> [Your objective] Reproduce the rows below word for word, everything from the line containing "Screen dimensions: 1100x578" down to the end of the rows, both ends included. Leave the pictures out of your copy.

** start Supplied records **

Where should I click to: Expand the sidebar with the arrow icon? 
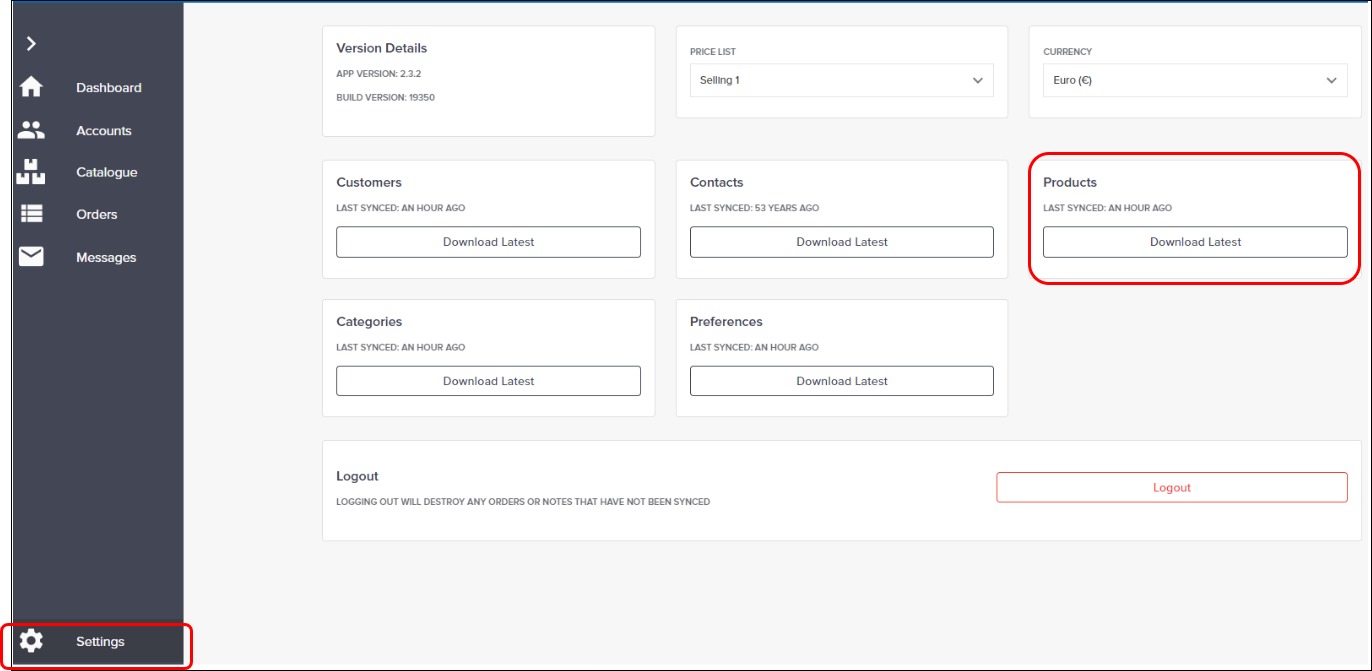pyautogui.click(x=31, y=43)
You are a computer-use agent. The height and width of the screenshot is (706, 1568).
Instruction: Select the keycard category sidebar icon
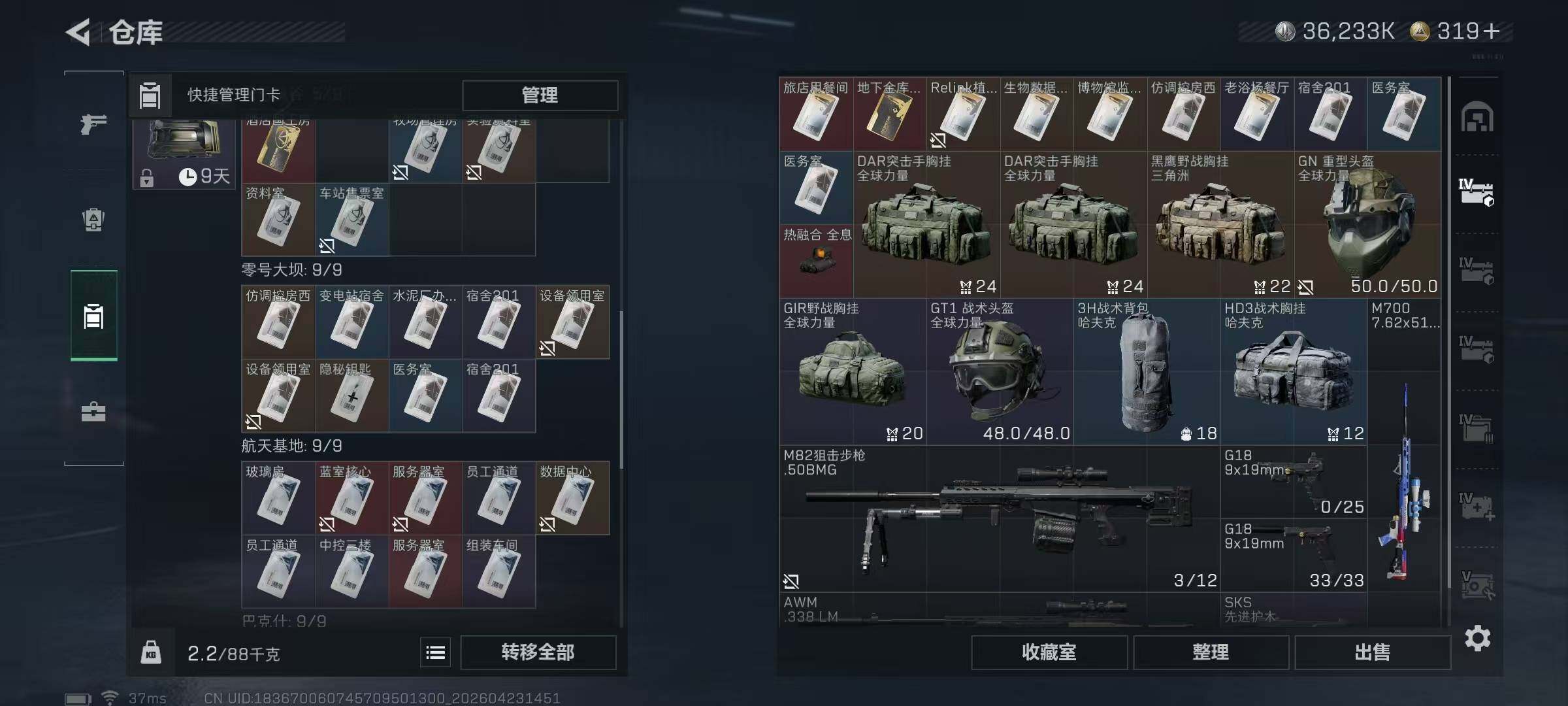(94, 316)
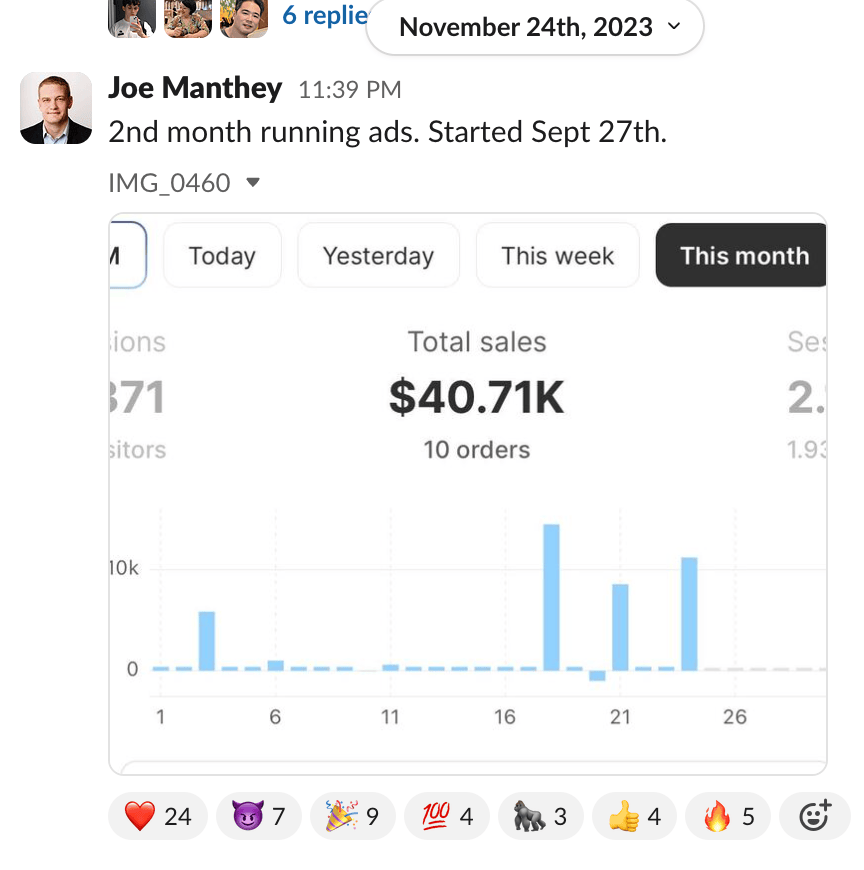Image resolution: width=864 pixels, height=870 pixels.
Task: Toggle the thumbs up reaction
Action: click(x=633, y=817)
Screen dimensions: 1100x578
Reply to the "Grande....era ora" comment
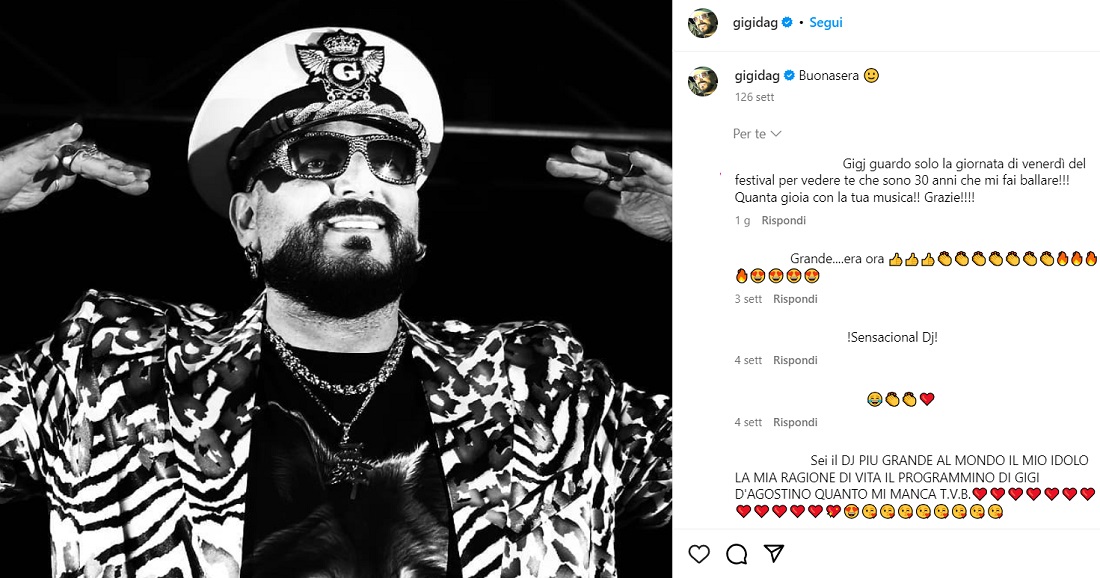click(795, 299)
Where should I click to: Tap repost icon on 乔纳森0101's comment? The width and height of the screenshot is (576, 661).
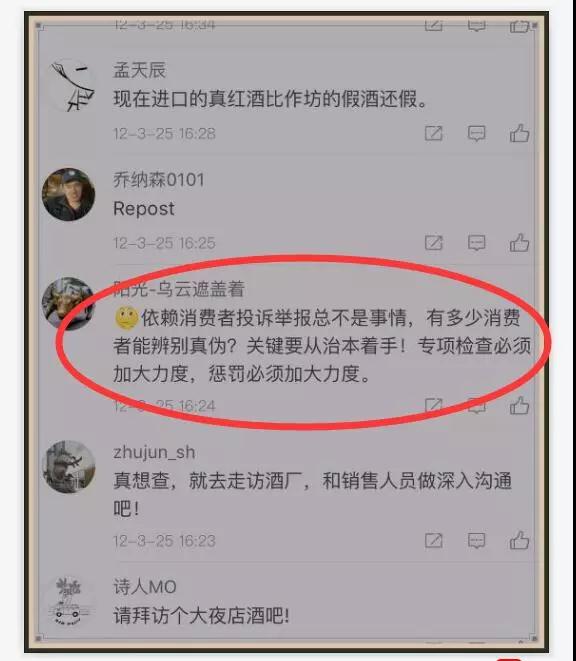[433, 243]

** end Supplied records **

> [Written answer]
Screen dimensions: 1100x578
Reply to the "Grande....era ora" comment
click(795, 299)
Where should I click to: Tap repost icon on 乔纳森0101's comment? The width and height of the screenshot is (576, 661).
[433, 243]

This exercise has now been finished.